Sánchez de Muniáin ha señalado que el Gobierno pretende que "quede de manera clara y meridiana que no se permite usar los edificios ni los bienes patrimoniales adscritos al servicio público para otro fin distinto al que están concebidos". "No se pueden utilizar ni vehículos ni fachadas de edificios para intereses particulares o colectivos de los empleados públicos, sino para prestar el servicio", ha insistido.

EN LAS INSTRUCCIONES

En el caso de los edificios, y como consecuencia de campañas comunicativas excepcionales, podrán establecerse salvedades sólo con autorización del máximo responsable del departamento u organismo autónomo al que el edificio se encuentre asignado, y en todo caso, con absoluto respeto a la legalidad vigente.

El texto aprobado también especifica que los vehículos oficiales o de propiedad de la Administración y de sus organismos autónomos, y los vehículos adscritos a la prestación de un servicio público, llevarán las rotulaciones oficiales o las privadas autorizadas, sin que puedan colocarse, en ningún caso, otros mensajes, anuncios, comunicaciones o símbolos sobre ellos.

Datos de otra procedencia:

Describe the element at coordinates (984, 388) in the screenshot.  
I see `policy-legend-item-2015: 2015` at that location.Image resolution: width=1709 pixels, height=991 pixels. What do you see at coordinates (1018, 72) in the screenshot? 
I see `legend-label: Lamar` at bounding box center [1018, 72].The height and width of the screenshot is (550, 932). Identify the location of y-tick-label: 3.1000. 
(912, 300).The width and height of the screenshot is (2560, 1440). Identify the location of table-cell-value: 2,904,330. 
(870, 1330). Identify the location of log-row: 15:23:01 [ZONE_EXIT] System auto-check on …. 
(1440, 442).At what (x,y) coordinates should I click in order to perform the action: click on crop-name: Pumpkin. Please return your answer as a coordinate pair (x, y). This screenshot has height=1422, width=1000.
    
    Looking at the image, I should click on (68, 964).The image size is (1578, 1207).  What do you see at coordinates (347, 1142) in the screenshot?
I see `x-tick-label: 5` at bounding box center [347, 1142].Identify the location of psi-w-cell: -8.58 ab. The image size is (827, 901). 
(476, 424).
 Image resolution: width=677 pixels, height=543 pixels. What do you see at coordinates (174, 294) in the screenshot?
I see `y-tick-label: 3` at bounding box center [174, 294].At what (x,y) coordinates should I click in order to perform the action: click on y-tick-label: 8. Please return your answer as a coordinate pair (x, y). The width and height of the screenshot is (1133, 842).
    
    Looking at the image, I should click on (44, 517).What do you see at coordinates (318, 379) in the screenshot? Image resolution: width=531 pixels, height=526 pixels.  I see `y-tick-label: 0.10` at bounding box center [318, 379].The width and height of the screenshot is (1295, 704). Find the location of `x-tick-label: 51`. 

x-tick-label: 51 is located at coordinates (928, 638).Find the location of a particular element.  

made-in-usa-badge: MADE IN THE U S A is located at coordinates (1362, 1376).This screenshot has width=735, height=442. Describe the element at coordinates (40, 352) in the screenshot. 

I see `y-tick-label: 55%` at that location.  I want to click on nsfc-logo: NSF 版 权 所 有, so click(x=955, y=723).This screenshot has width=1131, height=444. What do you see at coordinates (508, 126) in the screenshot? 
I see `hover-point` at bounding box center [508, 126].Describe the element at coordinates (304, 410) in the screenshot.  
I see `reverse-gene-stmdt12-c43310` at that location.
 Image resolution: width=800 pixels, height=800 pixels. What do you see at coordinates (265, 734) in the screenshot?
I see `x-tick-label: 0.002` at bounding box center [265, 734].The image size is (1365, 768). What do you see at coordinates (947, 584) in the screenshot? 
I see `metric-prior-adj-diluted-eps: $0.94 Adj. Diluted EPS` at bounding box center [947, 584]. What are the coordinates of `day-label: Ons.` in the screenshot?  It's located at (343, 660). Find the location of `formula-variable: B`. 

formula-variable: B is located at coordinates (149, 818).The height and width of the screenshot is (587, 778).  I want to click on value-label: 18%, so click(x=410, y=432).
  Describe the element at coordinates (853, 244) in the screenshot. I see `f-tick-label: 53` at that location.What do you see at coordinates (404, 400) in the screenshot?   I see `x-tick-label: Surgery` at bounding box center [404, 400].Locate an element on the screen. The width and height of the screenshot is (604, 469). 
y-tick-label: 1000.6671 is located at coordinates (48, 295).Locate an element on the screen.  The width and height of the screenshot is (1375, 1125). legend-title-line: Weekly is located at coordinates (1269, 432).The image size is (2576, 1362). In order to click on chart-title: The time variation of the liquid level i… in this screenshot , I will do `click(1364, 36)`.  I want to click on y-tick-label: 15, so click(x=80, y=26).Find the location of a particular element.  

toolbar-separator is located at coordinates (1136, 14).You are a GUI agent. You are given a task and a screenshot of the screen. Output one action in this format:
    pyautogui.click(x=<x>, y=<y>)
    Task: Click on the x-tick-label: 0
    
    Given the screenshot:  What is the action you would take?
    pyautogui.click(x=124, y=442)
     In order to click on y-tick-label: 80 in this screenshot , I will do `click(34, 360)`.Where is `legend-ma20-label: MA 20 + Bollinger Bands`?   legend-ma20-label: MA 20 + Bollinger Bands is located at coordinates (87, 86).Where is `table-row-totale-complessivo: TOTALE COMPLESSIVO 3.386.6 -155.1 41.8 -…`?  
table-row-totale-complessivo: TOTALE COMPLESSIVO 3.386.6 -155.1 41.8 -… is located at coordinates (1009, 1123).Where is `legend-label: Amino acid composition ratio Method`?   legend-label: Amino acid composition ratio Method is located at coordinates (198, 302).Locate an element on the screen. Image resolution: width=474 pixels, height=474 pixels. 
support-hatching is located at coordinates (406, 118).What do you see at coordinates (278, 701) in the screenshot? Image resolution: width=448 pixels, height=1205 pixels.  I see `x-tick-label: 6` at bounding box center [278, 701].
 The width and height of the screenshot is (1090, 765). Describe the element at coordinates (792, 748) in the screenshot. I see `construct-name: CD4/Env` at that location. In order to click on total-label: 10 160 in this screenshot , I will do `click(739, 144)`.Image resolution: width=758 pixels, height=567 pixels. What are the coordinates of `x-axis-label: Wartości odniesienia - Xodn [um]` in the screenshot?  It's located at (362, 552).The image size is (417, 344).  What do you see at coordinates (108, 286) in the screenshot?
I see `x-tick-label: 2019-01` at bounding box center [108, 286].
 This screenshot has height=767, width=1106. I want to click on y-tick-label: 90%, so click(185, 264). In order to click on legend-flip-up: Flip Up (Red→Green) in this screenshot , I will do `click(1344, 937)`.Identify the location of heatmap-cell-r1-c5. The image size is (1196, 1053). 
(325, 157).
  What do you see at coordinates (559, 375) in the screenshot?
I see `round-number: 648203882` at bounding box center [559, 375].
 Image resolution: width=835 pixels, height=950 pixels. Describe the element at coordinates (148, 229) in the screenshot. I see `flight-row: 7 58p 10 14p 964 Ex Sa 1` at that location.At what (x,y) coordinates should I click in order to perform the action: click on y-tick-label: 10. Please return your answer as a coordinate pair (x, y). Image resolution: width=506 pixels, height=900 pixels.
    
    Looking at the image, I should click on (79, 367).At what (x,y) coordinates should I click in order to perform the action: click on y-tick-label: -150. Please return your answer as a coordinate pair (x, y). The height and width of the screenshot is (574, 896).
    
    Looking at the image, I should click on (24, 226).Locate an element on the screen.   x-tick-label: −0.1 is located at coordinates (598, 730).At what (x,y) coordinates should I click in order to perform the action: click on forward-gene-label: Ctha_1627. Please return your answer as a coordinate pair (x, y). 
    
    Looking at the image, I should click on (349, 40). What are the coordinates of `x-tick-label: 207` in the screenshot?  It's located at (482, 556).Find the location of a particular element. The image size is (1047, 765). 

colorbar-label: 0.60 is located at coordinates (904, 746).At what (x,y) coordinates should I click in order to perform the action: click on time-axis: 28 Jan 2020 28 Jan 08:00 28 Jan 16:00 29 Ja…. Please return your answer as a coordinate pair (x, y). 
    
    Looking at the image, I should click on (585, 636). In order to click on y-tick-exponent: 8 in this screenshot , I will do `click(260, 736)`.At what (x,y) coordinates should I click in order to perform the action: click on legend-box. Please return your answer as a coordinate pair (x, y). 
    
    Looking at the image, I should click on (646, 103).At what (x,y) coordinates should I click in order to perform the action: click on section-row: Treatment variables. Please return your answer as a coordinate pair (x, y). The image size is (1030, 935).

Tampoco en los uniformes y prendas de trabajo se podrá exhibir ningún tipo de mensaje o grafismo ajeno a ellas.

Cualquier anuncio, mensaje o comunicación deberá colocarse en los lugares y tablones de anuncios que establece la normativa vigente en materia de derechos sindicales y, en ningún caso, serán ofensivos a las personas o instituciones, ni podrán vulnerar los derechos fundamentales ni las libertades públicas, y serán respetuosos con los límites establecidos en la legalidad vigente.

"USO PARTICULAR E INADECUADO"

Según el Gobierno, el acuerdo justifica estas medidas en el hecho de que en los últimos tiempos se constata que, para dar mayor relevancia a algunas reivindicaciones laborales y de otra índole, determinados colectivos de empleados públicos están sirviéndose, además de los medios legales a su alcance, de elementos patrimoniales de la Administración" pública, utilizando "como soporte para su exhibición las fachadas de edificios públicos y vehículos o elementos adscritos al servicio público".

Ello supone, a juicio del Gobierno de Navarra, en algunos casos, "un uso particular e inadecuado de estos bienes" y contraviene la obligación de los empleados "de actuar con imparcialidad y neutralidad y de abstenerse de manifestar opiniones cuando actúan como servidores públicos".

A juicio del Ejecutivo y con arreglo a los principios recogidos en el Código Orientativo de Buenas Prácticas Administrativas, "el servicio público y sus bienes, por dicha exigencia de neutralidad y por estar dirigidos a la ciudadanía, deben estar al margen de cualquier expresión particular de sus servidores, sea política, social o de cualquier ámbito".